Covid-19 is exposing girls, women, and other minoritised groups to increased domestic violence. As has happened throughout the world, calls to domestic violence help-lines in the U.S. have soared in all states. The lethality of violence in America has intensified due to a sudden rise in purchases of domestic firearms, as a result of anxieties about societal unrest during the pandemic. According to the FBI, in March 2020, there were over one million more pre-sale background checks for firearms compared to March 2019: this amounts to a total of more than 3.7 million checks. Small Arms Analytics and Forecasting (SAAF), the independent research consultancy firm focusing on small arms and ammunition markets, noted that retailers sold more than 2.5 million firearms in March alone, an 85 per cent increase in a year. Long-gun sales also rose by 74 per cent. This will have a long-term impact, as Jurgen Brauer, the SAAF’s chief economic explains, because “it’s now possible that at least a proportion of first-time buyers will be converted into repeat buyers, so that there may be a higher base of firearms owners in the years to come”. In the short term, however, the risk posed by the proliferation of small arms is widely acknowledged. Research has found that abused women are five times more likely to be killed by their abuser if he owns a firearm, meaning that a surge in the proportion of homes containing unsecured firearms increases the likelihood of intimate partner homicides. As the authors of a recent article in the Annals of Surgery warned, the “stay-at-home ruling in many states does not recognize shooting ranges as essential businesses”. This means that first time gun owners might not be receiving adequate training in firearm use and storage, leading to more deadly domestic violence incidents. They warned that unsafe storage is also making firearms “easily accessible to bored and curious children that are currently stuck at home, which increases opportunities for tragic, unintentional shootings”.
This is a public health crisis with enormous potential for harm.
Heath Druzin, “Gun Sales Skyrocket in March on Pandemic Fears. Guns and America” (1 April 2020), at https://gunsandamerica.org/story/20/04/01/gun-sales-skyrocket-in-march-on-pandemic-fears.

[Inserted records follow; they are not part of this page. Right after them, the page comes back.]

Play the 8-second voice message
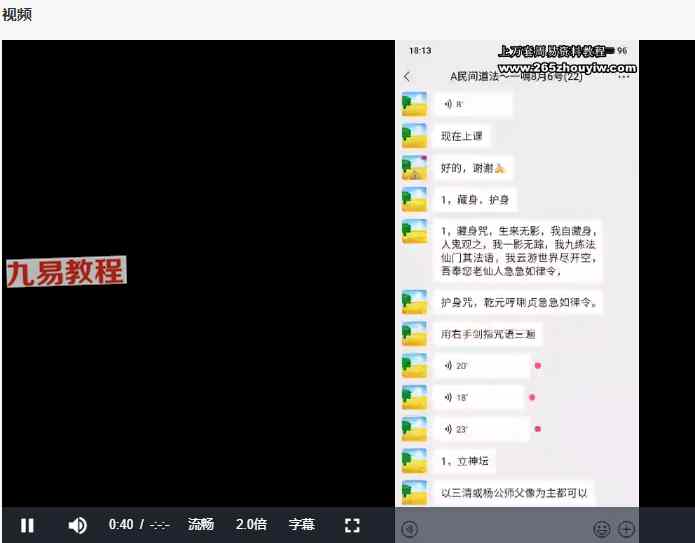Screen dimensions: 695x543 coord(473,104)
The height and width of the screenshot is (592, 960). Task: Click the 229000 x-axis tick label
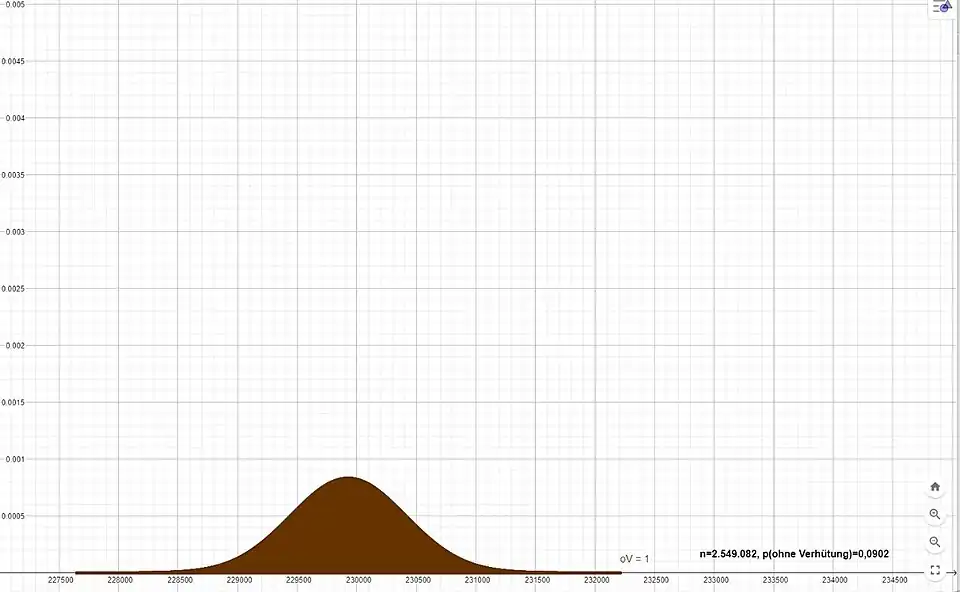(240, 581)
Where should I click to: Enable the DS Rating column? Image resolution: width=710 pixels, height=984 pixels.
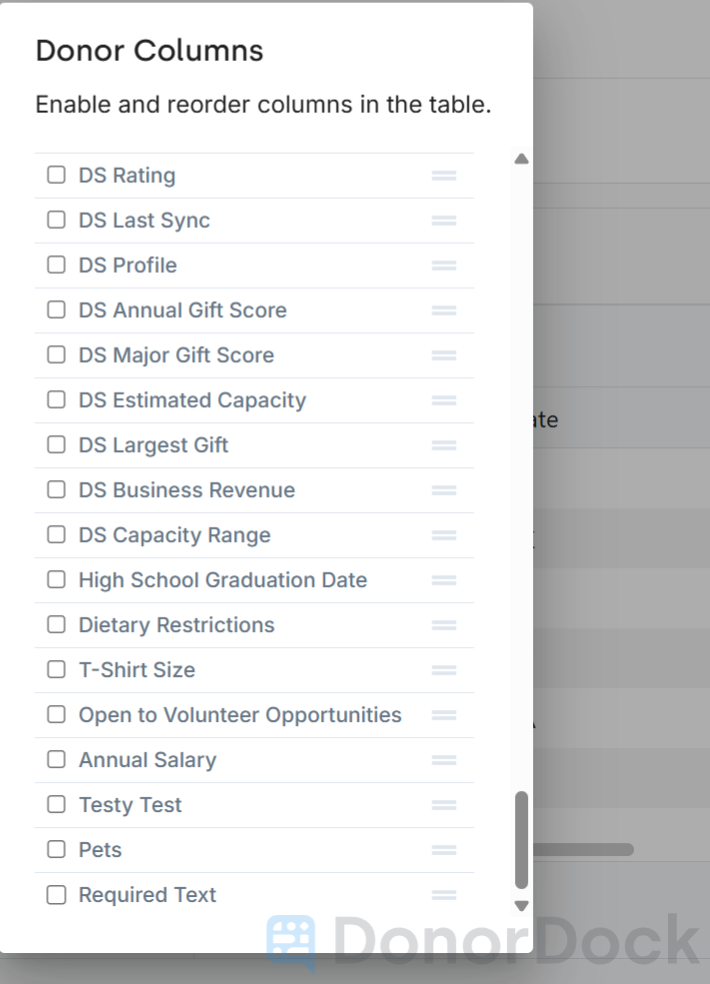pyautogui.click(x=56, y=175)
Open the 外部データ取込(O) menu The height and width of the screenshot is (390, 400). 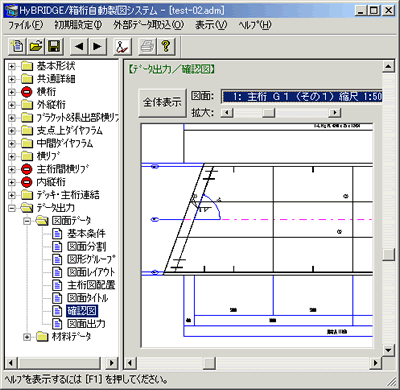(x=148, y=25)
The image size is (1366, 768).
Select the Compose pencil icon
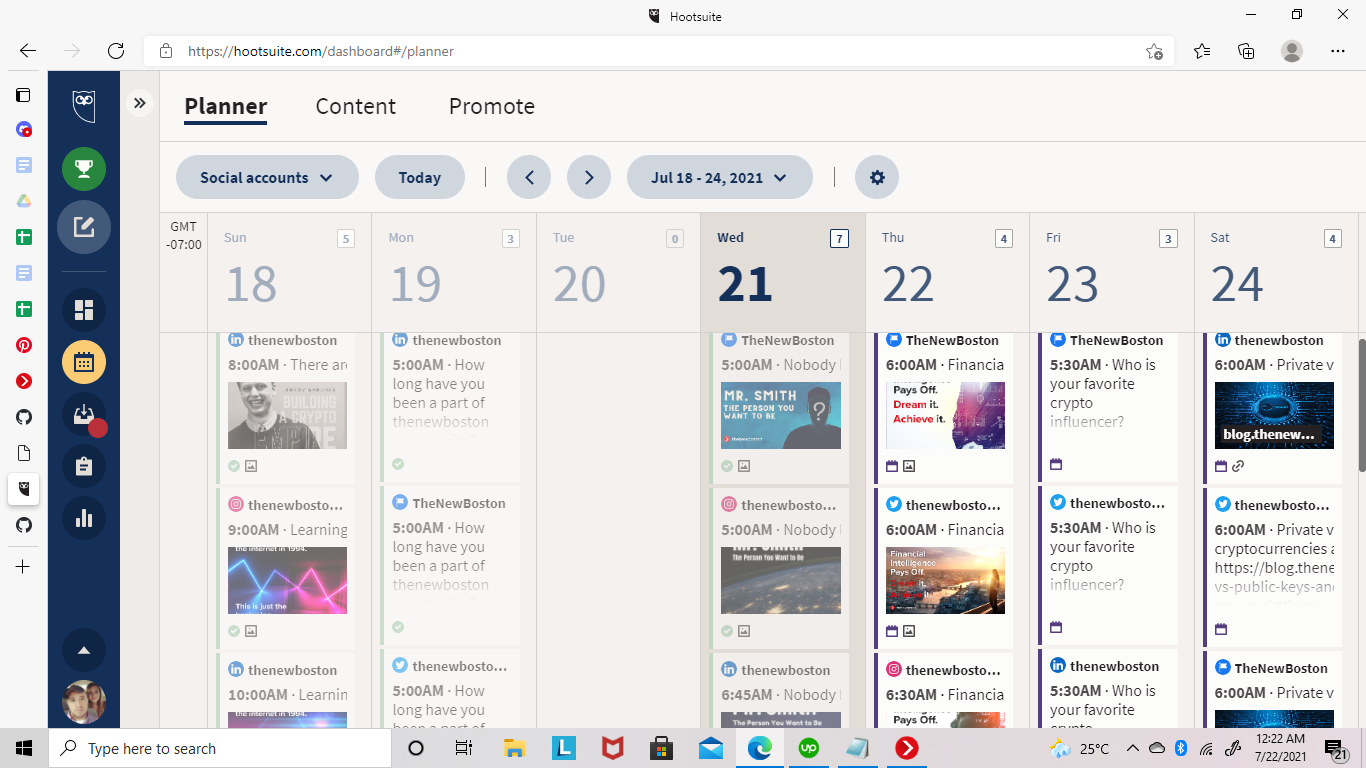tap(84, 227)
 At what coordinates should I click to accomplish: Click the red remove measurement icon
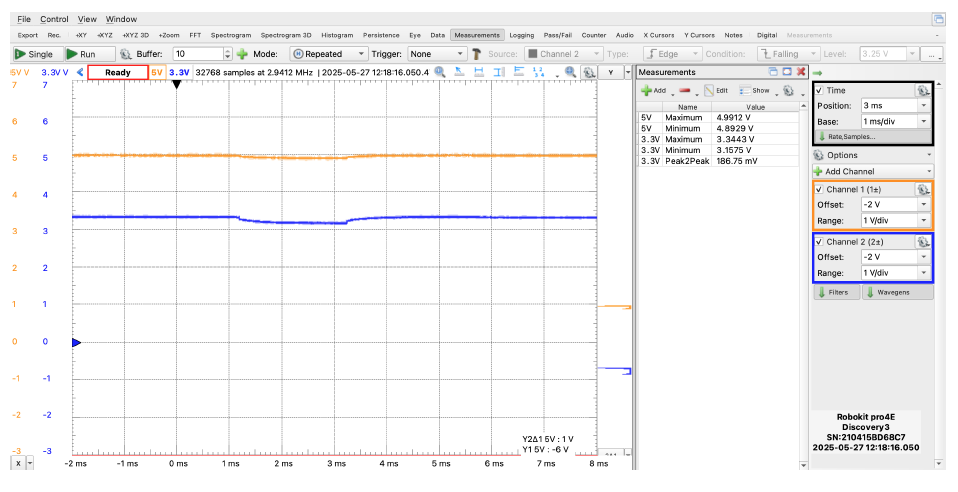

Jacquelyn C. Campbell, Daniel Webster, Jane Koziol-McLain, Carolyn Block, Doris Campbell, Mary Ann Curry, Faye Gary, Nancy Glass, Judith McFarlane, Carolyn Sachs, Phyllis Sharps, Yvonne Ulrich, Susan A. Wilt, Jennifer Manganello, Xiao Xu, Janet Schollenberger, Victoria Frye, and Kathryn Laughon, “Risk Factors for Femicide in Abusive Relationships: Results from a Multisite Case Control Study”, American Journal of Public Health, 93.7 (July 2003), 1092, at https://www.ncbi.nlm.nih.gov/pmc/articles/PMC1447915/.
Thomas K. Duncan, Jessica L. Weaver, Tanya L. Zakrison, Bellal Joseph, Brenda T. Campbell, A. Britton Christmas, Ronald M. Stewart, Deborah A. Kuhls, and Eileen M. Bulger, “Domestic Violence and Safe Storage of Firearms in the COVID-19 Era”, Annals of Surgery (2020), at https://www.ncbi.nlm.nih.gov/pmc/articles/PMC7268852/.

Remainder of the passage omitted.